The scientists report their findings in the journal Naturwissenschaften.

Leaping Ascaphus frog (Image: Mike Jorgenson) The team compared jumping in primitive frogs to more advanced species

The team, led by Richard Essner from Southern Illinois University Edwardsville, wrote in their paper that these bellyflop landings also "limited the frogs' ability for repeated jumps".

This adds to the weight of evidence that jumping in frogs evolved as an ability to leap quickly into the water, rather than to move around on land.

The researchers compared the frogs to more advanced, or highly evolved, species.

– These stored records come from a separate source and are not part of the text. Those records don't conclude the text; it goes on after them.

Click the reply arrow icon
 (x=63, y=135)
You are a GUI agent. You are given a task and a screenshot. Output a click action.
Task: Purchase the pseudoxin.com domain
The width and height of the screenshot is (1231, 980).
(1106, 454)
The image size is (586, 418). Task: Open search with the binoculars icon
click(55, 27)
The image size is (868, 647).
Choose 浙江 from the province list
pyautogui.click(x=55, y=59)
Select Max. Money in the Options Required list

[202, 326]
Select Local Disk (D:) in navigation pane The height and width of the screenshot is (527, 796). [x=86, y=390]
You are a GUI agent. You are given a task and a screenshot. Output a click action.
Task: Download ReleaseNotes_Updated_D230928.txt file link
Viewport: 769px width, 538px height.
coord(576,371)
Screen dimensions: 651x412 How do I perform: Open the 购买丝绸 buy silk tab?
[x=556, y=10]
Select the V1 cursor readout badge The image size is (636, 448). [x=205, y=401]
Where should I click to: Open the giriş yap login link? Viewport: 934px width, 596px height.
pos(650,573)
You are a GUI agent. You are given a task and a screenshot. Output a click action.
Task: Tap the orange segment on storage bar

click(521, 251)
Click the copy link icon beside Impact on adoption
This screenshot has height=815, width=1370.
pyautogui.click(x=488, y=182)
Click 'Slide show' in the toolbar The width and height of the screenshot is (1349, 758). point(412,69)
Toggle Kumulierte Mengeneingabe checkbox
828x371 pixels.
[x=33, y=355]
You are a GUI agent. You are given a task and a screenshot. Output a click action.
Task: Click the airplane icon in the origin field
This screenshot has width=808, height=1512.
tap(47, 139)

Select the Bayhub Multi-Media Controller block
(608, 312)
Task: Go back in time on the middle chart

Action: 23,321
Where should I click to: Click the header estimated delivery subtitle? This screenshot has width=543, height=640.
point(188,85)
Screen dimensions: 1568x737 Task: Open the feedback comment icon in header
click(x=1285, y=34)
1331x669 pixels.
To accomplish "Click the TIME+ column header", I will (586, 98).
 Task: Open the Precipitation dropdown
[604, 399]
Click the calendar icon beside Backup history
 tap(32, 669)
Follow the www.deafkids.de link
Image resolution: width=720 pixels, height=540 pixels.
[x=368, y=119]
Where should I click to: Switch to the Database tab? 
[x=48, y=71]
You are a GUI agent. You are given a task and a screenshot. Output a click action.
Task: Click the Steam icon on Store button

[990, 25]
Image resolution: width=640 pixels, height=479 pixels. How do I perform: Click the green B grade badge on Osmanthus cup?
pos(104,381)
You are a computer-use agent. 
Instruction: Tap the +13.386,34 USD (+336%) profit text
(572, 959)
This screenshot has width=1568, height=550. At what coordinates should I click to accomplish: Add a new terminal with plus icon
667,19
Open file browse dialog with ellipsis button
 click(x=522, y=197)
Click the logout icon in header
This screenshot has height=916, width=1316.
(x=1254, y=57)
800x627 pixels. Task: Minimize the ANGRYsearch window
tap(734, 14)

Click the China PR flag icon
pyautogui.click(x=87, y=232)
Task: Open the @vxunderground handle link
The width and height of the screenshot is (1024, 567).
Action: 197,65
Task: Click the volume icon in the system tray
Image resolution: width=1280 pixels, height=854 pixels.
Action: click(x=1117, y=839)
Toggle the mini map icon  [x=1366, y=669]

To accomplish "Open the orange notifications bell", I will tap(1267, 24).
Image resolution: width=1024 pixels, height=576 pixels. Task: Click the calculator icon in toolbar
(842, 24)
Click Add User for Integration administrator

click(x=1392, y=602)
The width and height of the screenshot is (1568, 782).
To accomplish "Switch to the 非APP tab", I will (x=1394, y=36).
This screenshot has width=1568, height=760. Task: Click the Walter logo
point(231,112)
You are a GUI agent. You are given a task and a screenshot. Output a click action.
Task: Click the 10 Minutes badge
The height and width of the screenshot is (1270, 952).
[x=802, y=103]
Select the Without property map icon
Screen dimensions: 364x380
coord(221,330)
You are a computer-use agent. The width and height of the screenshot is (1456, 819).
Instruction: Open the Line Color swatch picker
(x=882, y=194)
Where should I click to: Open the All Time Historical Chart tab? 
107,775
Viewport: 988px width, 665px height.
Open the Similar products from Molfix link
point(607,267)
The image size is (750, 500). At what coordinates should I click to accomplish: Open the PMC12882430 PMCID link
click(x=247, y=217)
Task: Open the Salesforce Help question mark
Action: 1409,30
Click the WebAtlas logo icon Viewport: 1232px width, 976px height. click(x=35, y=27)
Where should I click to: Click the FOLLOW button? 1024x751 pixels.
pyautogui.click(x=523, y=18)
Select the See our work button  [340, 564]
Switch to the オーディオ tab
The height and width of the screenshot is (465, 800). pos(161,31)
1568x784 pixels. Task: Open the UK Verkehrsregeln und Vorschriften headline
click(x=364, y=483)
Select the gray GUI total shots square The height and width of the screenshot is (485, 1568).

These creatures flexed their legs mid-leap, setting themselves up for a perfect landing on their feet.

Lithobates pipiens frog (Image: Richard Essner) The more advanced Lithobates frogs land squarely on their feet

The scientists wrote that this shift to "early hindlimb recovery might have been a key feature in the evolutionary history of frogs".

It appears to have allowed frogs to make controlled landings on the ground and, crucially, to repeat their jump once they have landed.

It may also have been a key feature in the development of the familiar "frog kick" swimming cycle - where the creatures kick out and tuck in both their hind limbs in synchrony.

The scientists concluded: "[This may] have offered advantages for longer distance locomotion, better landing postures, and improved predator avoidance and foraging."